Our findings have implications for improving VTE prevention and care, since they demonstrate the importance of individualising VTE prophylaxis decision making. Evidence-based guidelines acknowledge that VTE prophylaxis methods differ in their balance of benefits and harms depending on the patient’s risk profile and recommends balancing VTE risk and bleeding risk [6]. However, there are no tools for objective assessment of the benefit-harm balance of VTE prophylaxis, and VTE prophylaxis decisions are made based on clinician’s own judgment, often guided by anecdote or experience [27]. The lack of understanding how to individualize VTE prophylaxis decision making has been identified as a critical gap in VTE prevention practices [28].

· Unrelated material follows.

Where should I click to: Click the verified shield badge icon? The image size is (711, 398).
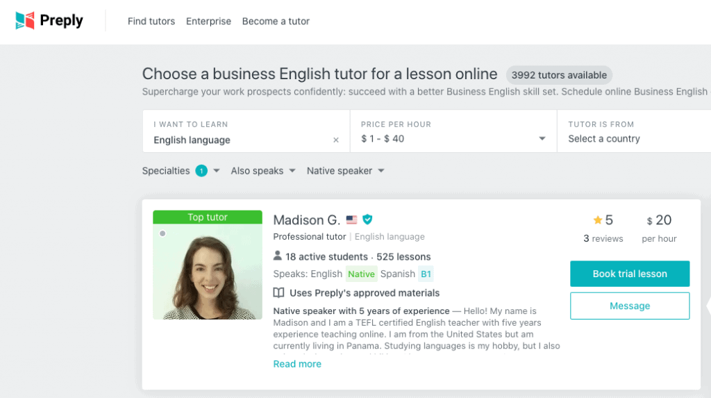click(367, 219)
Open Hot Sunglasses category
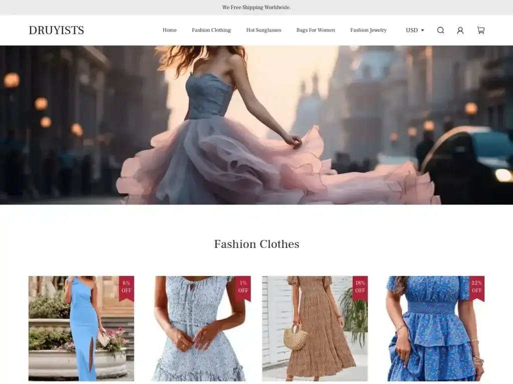The width and height of the screenshot is (513, 384). 264,31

Our study has some limitations. The variables which are potentially important for understanding VTE prophylaxis use, including VTE and bleeding risk assessment, reasons for not receiving VTE prophylaxis and type, dose and duration of VTE prophylaxis were not collected, therefore were not taken into account in the analyses. Contextual factors that influence VTE prophylaxis decision making such as patient preference, awareness of VTE prophylaxis, and local VTE prophylaxis guidelines were not collected. Furthermore, sometimes clinicians or data collectors may not differentiate between ‘contraindicated’ and ‘not indicated’, which is another potential limitation. Finally, data on treatments given in the ICU, and how many patients were already on anticoagulants when they come to ICU were not collected, therefore were not taken into account in the analyses.

Conclusions

In this multi-centre registry study including more than 1.4 million ICU admissions, omission of VTE prophylaxis within the first 24 h after ICU admission without obvious reasons or contraindications to VTE prophylaxis was independently associated with increased risk of in-hospital mortality. The risk of in-hospital mortality attributable to omission of VTE prophylaxis varied substantially by admission diagnosis. In stroke, cardiac arrest, intracerebral haemorrhage, thromboprophylaxis might be indicated but not in those with subarachnoid haemorrhage or head injury. The findings highlight the importance of individualised diagnosis-related thromboprophylaxis practices.